I am sorely behind in posting about things I’ve sewn this summer. So much so that I may not even blog about it all—you might just have to see it show up in outfits at some point! And right now, my sewing machine is having issues so I’m going to have to take it in to get repaired. No sewing for me for awhile.
So let’s backup to a month ago when I finished this dress! This is my first Elisalex dress from By Hand London.
I bought this and the Anna pattern several months ago and can I just say, best thing evaaah to get a personalized note with your order from the By Hand London ladies. What, me gush??
Now I wasn’t really sure what size to sew, since my bust was a US 6 and waist was a US 4. I opted to follow the sew-along advice of Elisalex herself, who sewed a US 4 and did a full-bust adjustment. That’s exactly what I did, and it worked great! The ease in the princess seams at the bust was a bit of a beast to deal with, but it worked. In the end I could probably take the side seams in just a touch or possibly go down an entire size, but it’s comfortable without feeling restrictive.

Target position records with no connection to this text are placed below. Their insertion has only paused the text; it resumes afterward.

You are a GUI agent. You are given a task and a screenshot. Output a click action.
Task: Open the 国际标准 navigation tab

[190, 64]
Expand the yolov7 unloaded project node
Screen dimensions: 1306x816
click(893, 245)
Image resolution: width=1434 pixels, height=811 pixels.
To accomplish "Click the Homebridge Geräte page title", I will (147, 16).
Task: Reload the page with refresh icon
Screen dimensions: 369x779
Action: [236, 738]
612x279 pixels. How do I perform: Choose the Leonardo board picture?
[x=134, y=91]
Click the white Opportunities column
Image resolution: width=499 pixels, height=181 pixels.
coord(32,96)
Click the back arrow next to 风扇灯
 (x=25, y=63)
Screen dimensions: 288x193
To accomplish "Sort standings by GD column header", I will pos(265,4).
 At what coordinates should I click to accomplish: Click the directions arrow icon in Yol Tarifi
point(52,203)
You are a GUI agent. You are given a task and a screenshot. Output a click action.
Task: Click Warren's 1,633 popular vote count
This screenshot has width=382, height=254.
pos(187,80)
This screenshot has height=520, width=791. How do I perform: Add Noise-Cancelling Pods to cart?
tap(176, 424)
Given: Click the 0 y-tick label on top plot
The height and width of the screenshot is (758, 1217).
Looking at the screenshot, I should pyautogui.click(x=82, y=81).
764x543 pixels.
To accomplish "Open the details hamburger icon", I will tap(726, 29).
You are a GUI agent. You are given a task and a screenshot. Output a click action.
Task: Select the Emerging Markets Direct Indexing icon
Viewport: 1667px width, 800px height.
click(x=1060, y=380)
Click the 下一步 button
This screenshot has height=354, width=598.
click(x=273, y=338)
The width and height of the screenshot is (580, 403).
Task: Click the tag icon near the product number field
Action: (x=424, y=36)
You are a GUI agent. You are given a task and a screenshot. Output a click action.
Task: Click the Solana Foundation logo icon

I did two muslins of the bodice. The first was with the FBA and a narrow shoulder adjustment (and trying out a v-neck in the front that I didn’t end up liking).
I knew from the wide neckline and lots of Elisalex photos online that the straps would probably fall off my shoulders, so a narrow shoulder adjustment was in store. But because the straps were so thin, I narrowed the pattern piece on the sleeve side, but then added back the width on the neckline side. I’m really pleased with how that solution worked.
Plus, it meant the straps weren’t too skinny to pull the bodice lining through, which I think might have been a concern otherwise. I went with lime green voile for the lining. It really is whoa mama bright! I did intend to top stitch the neckline but thought about it too long and by that point my machine was out of commission. So eventually I’ll get to it.
In the back, I wanted a little more coverage than the original deep v-neck, so using the Craftsy class for altering necklines, I raised it a bit. The back was gaping in the first muslin, so that’s why I did a second one. I sliced the back piece about halfway down the neck at an angle towards the lower part of the armhole, overlapped about an inch, and rotated it out at the armhole (which barely changed the armhole at all, probably not even 1/8″). I could probably still remove more as I feel it gaps a bit as I move.
I did a centered back zipper and may I add, I’m so proud of how it looks at the top. Finally got it perfect! If only I could actually tuck the pull into the laps without assistance. Or decide if I like side lapped of center back zippers better. I’ll probably keep flip flopping back and forth.
So let’s talk about that fabric for a second, you’re dying to know more, right? I randomly encountered some project online at one point that used a different color scheme of the same fabric, and I pined to Rochelle about it. She managed to track down what it was, Feathers by Martha Negley, and I found some at Pacific Fabrics. Huzzah!
The print feels very summery but I could easily transition this one to fall with the right accessories and layers. I’m thinking about that a lot right now, of course!
I nixed the tulip skirt from the pattern because let’s face it, can you see me wearing a tulip skirt? Nope. I was going to go with my preferred gathered skirt but took a page from Roisin‘s book and used the skirt from Simplicity 2444, which is pleated. It’s fine… in the end, I don’t love it but don’t hate it. I think pleats are kind of more trouble to me than they’re worth. (As was lining up the pleats with the princess seams in the front… too busy, so you totally can’t tell.) I would have tried a half circle but didn’t have enough fabric.
This skirt definitely called for a petticoat underneath, something I don’t frequently do! But it really makes the skirt look its best.
And hey, I had fun with it, while Mel took photos of me being a jackass. You’re welcome.
They probably wouldn’t have let me into the Moulin Rouge, huh?
Oh by the way, someone asked me in a previous post about my lipstick, and I forgot to answer! Lately I’ve been wearing Besame Cosmetics (a great vintage-inspired brand if you’re not already familiar) lipstick in Carmine nearly exclusively. It’s a very orangey red which appears a bit more red in most photos, but I think you can see the truer shade in this somewhat bitchyface photo below. I bought this color ages ago and I was meh about it until I dyed my hair red. Now I love it!
Anyway, I really like this dress, and was actually in the middle of a second Elisalex when my sewing machine started having issues. So expect another one at some point soon in a lovely organic cotton I picked up by Birch Fabrics. In the meantime, I’ll be knitting! (And laying in the grass, apparently.)